::: THE RECORDS

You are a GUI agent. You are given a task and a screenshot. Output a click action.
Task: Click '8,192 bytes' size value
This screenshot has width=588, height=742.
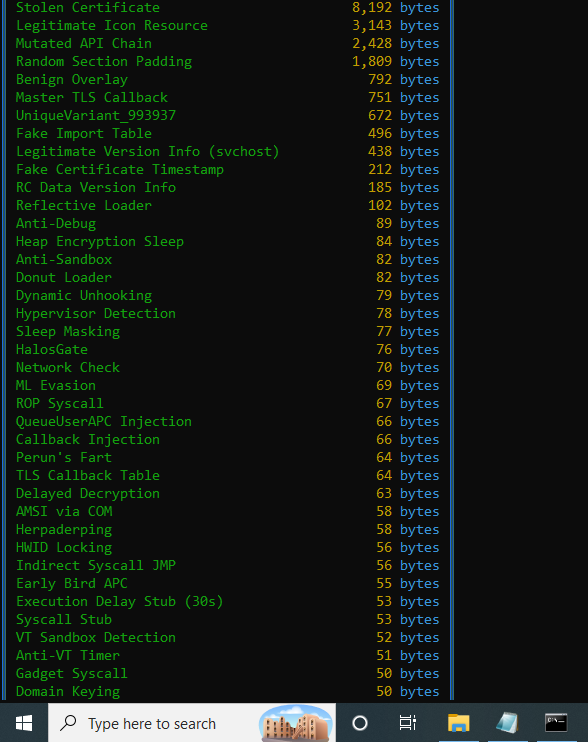click(395, 8)
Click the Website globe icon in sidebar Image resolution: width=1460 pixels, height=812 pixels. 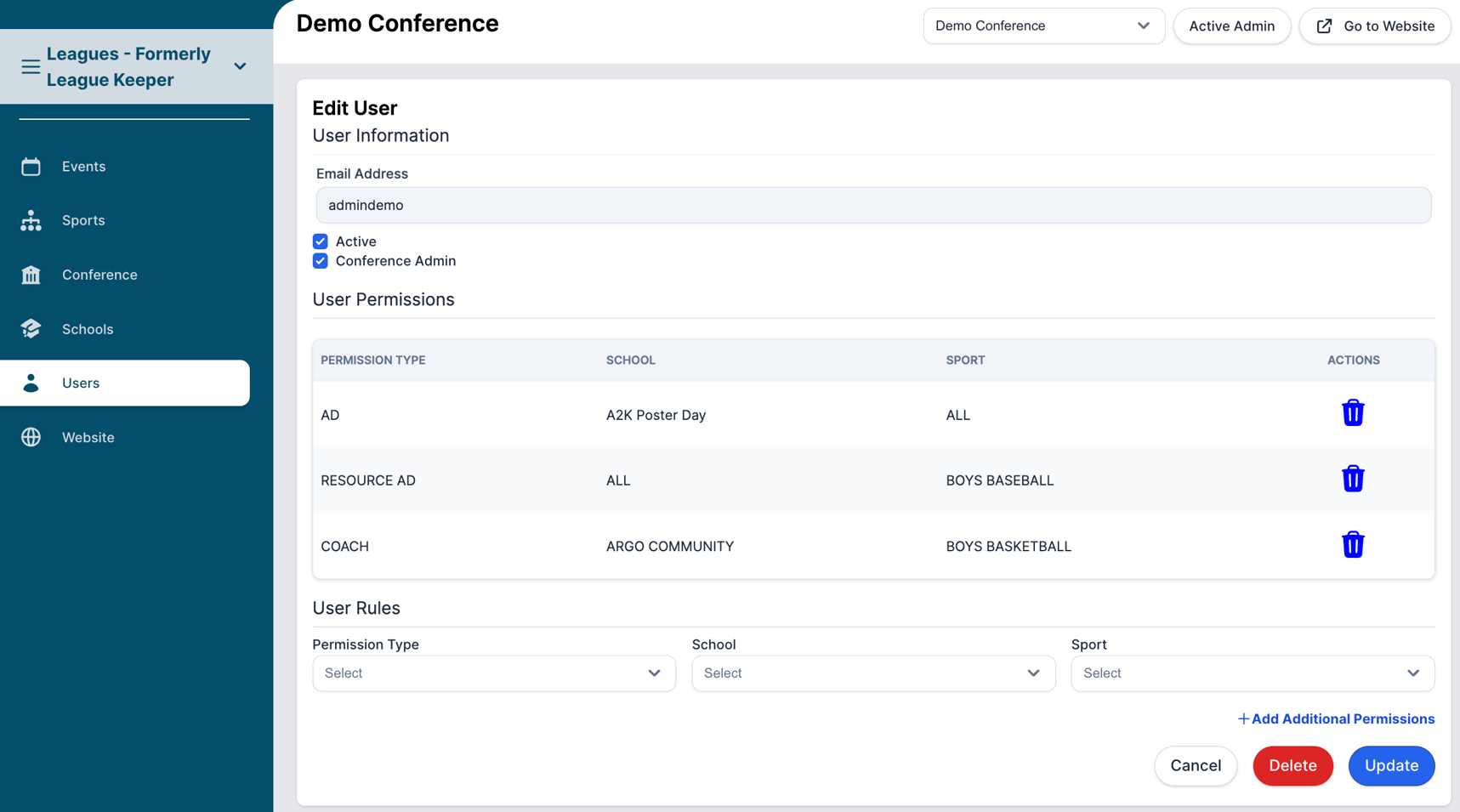[31, 437]
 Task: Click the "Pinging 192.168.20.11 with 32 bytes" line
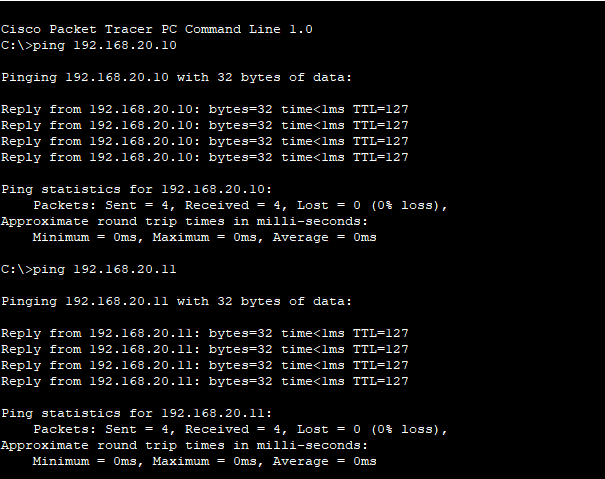coord(177,301)
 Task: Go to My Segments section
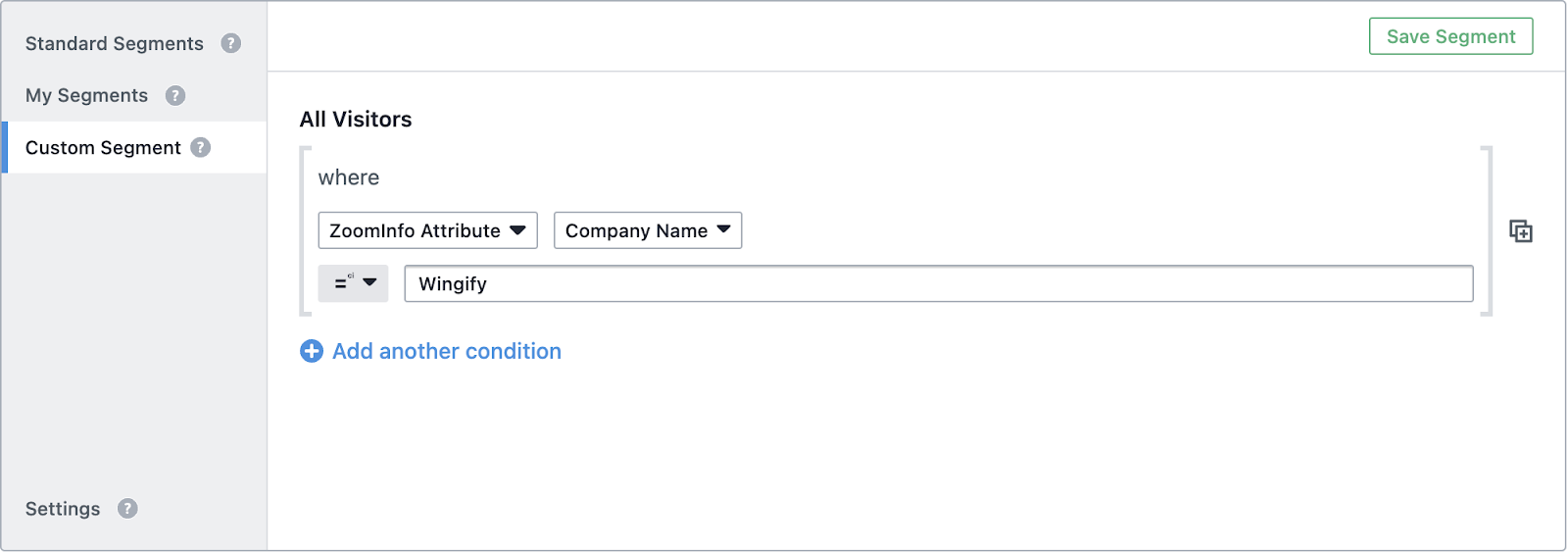[x=86, y=95]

::::::

**THE EXERCISE**
Write out again the lines from the one containing "Task: Click the" through the end of the records, requests included, and shift every coordinate in the answers up by 117. Leave the pictures out of your answer.

**ANSWER TO THE PROBLEM**
 Task: Click the "Pinging 192.168.20.11 with 32 bytes" line
coord(294,418)
 Task: Go to My Segments section
[x=203, y=212]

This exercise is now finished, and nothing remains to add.